While there is always room for more research, for now I would say this: drinking green tea is a simple, cheap and safe intervention for these of us who want to protect their cognition. It is pleasurable, to boot. How many medical interventions that are actually pleasant can you name of the top of your head?
All kinds of tea will give you the benefit. Green, black and oolong teas come from the same plant, Camellia sinensis. They are just processed differently. Green tea, because it contains just dried leaves (as opposed to withered and fermented leaves of oolong and black tea), retains the highest amount of antioxidants and relatively little caffeine.
When you brew your green tea, bear these few things in mind:
- according to a watchdog group ConsumerLab, Chinese green tea may be contaminated with lead and other heavy metals. Being labeled as “organic” may not matter. Tea imported from Japan has been shown to have less contamination.
- you will get most of your beneficial catechins, especially EGCG from powdered matcha tea, as opposed to tea bags. Bottled green tea hardly contains any EGCG at all.
- gyokuro (jade dew) tea, specially grown in shade for last 2 weeks before harvest, seems to have the most EGCG from all green teas.

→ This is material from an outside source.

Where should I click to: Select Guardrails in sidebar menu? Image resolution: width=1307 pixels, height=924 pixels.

It also has a fuller flavor. Accordingly, expect to pay much more than for regular green tea.to improve taste, follow the suggested water temperature and steeping time. Brewing green tea for too long in water that is too hot will result in greater release of tannins, resulting in bitter-tasting tea. Most green teas require water temperature of 180° F and steeping time of no longer than 3 minutes.

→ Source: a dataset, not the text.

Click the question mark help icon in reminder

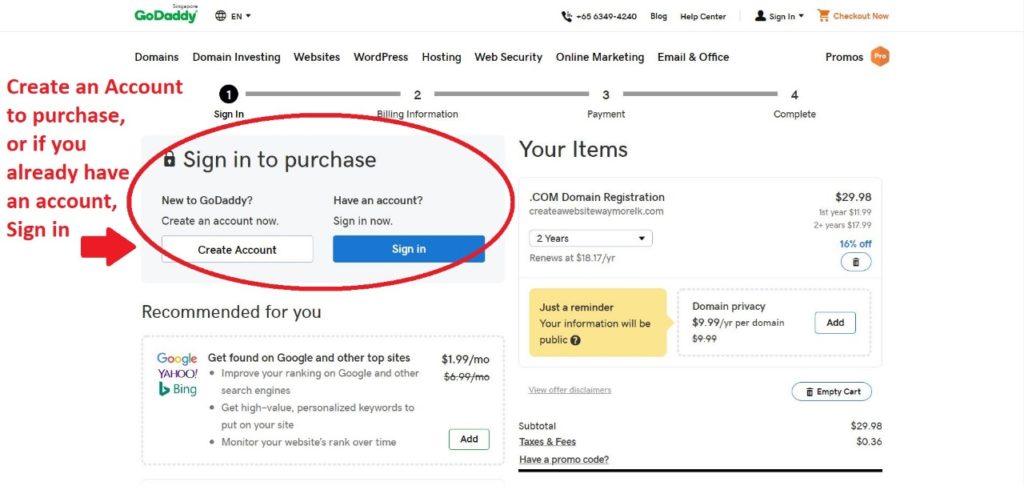(575, 340)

Have you ever wondered why in US we drink relatively little tea as compared with other parts of the world? Like most things that make you scratch your head in wonder, it was politics. Yep, you guessed it: the British Tea Act and Boston Tea Party. Have you known, that after American Revolution drinking tea was considered unpatriotic? It made a powerful statement then, but… it’s been over 230 years since proclamation of Tea Act. Time to get over this particular grudge and our national prejudice against tea and rip its many benefits.